Friday: Haitian rapper and former Fugee Wyclef Jean performs at the Howard Theatre. 9 p.m. at 620 T St. NW. $37.50–$72.50.

Friday: Nothing But Thieves, an five-piece alternative rock band from England, perform at 9:30 Club. 8 p.m. at 815 V St. NW. $25.

Saturday: If you’ve heard of Verdi’s opera Falstaff and Verdi’s opera Otello, but never Verdi’s opera King Lear, you’re not alone. The Italian composer never finished adapting one of Shakespeare’s saddest tragedies, because the guy who was supposed to write the libretto died without finishing it. No music survived, but a letter describing the project did. “We need not turn Lear into the sort of drama that has been customary up to now. We must treat it in a completely new way,” the composer wrote. It may be appropriate then that the InSeries is presenting an operatic retelling of King Lear in a completely new way: as a chamber opera mash-up featuring music from Verdi’s Requiem. Timothy Nelson, the new artistic director of the InSeries, wrote the piece, which will feature eight singers as well the formidable D.C. actress Nanna Ingvarsson taking on the dual roles of Verdi/Lear. Read more>>> The show runs to Sept. 23 at Source Theatre, 1835 14th St. NW. $20–$45. (202) 204-7763. inseries.org. (Rebecca J. Ritzel)

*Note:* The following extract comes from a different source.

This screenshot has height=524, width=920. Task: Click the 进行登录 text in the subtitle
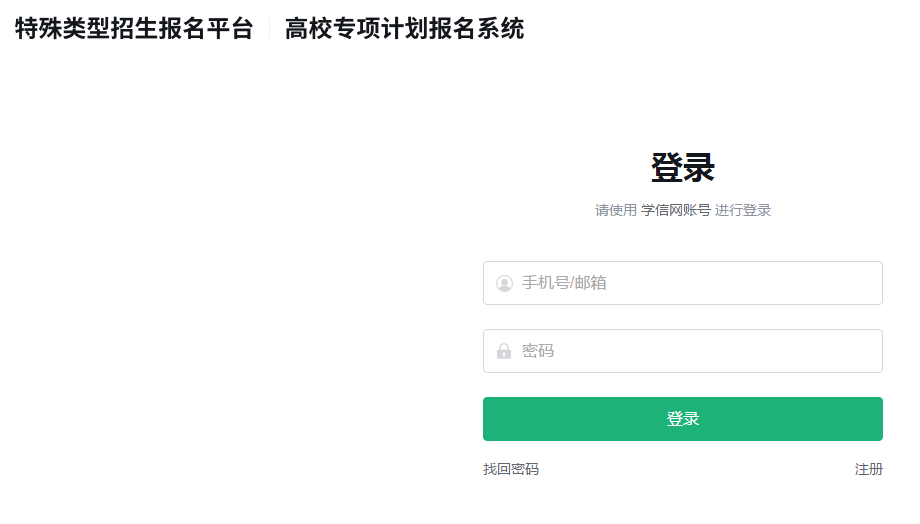[x=743, y=210]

Saturday: Comedian Kathy Griffin performs at DAR Constitution Hall. 8 p.m. at 1776 D St. NW. $37–$75.

Saturday: Waxahatchee, Katie Crutchfield‘s ever-evolving musical project, plays The Miracle Theatre near Eastern Market. 9 p.m. at 535 8th St. SE. $22–$24.

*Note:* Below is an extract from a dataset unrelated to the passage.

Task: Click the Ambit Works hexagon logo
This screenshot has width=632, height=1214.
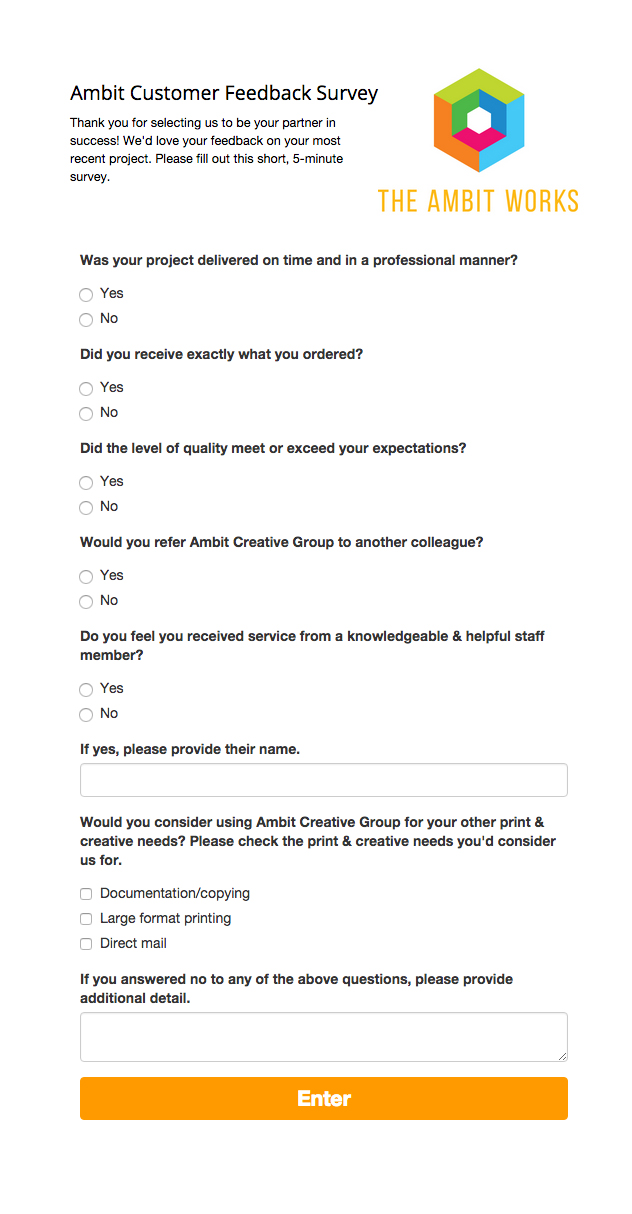Action: pyautogui.click(x=479, y=122)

Sunday: If you missed the Jacques Becker series at New York’s Film Forum last month, you’re in luck. While D.C. may not have Manhattan’s deep repertory cinema options, local audiences get to see the director’s films—once hailed by the French New Wave movement but since neglected—on the National Gallery of Art’s much bigger screen, and for free. Becker (1906-1960) had a full life outside the movies. He was a prisoner of war in Germany during World War II, and knew artist Paul Cézanne. After working as an assistant to director Jean Renoir (including on the classic La Grande Illusion), he went on to direct a small body of work that has been lovingly restored and is ripe for reassessment. In Antoine et Antoinette, a 1947 comedy, Becker tells the story of a young Parisian couple who lose a winning lottery ticket. It’s a sentimental working-class tale, but as The New Yorker’s Richard Brody writes, “Becker’s ecstatic, overwhelmingly intimate closeups of the couple burn away daily cares with the blinding heat of erotic passion.” Read more>>> The film screens at 4 p.m. at the National Gallery of Art, 4th Street and Constitution Avenue NW. Free. (202) 737-4215. nga.gov. (Pat Padua)

Sunday: Norman Eisen speaks at Politics and Prose about The Last Place, his rich profile of Petschek Villa in Prague, now the residence of the U.S. ambassador to the Czech Republic. 1 p.m. at 5015 Connecticut Ave. NW. Free.

Sunday: Rock & Roll Hotel welcomes Portland rock group Red Fang. 8 p.m. at 1353 H St. NE. $25.


Tickets go on sale at 10 a.m. for Latin rock star Draco Rosa, performing at the Howard Theatre on Dec. 1. 7:30 p.m. at 620 T St. NW. $39–$79.

Tickets go on sale at 10 a.m. for New Zealand indie pop artist Kimbra, performing at Sixth & I Historic Synagogue on Dec. 6. 8 p.m. at 600 I St. NW. $25–$30.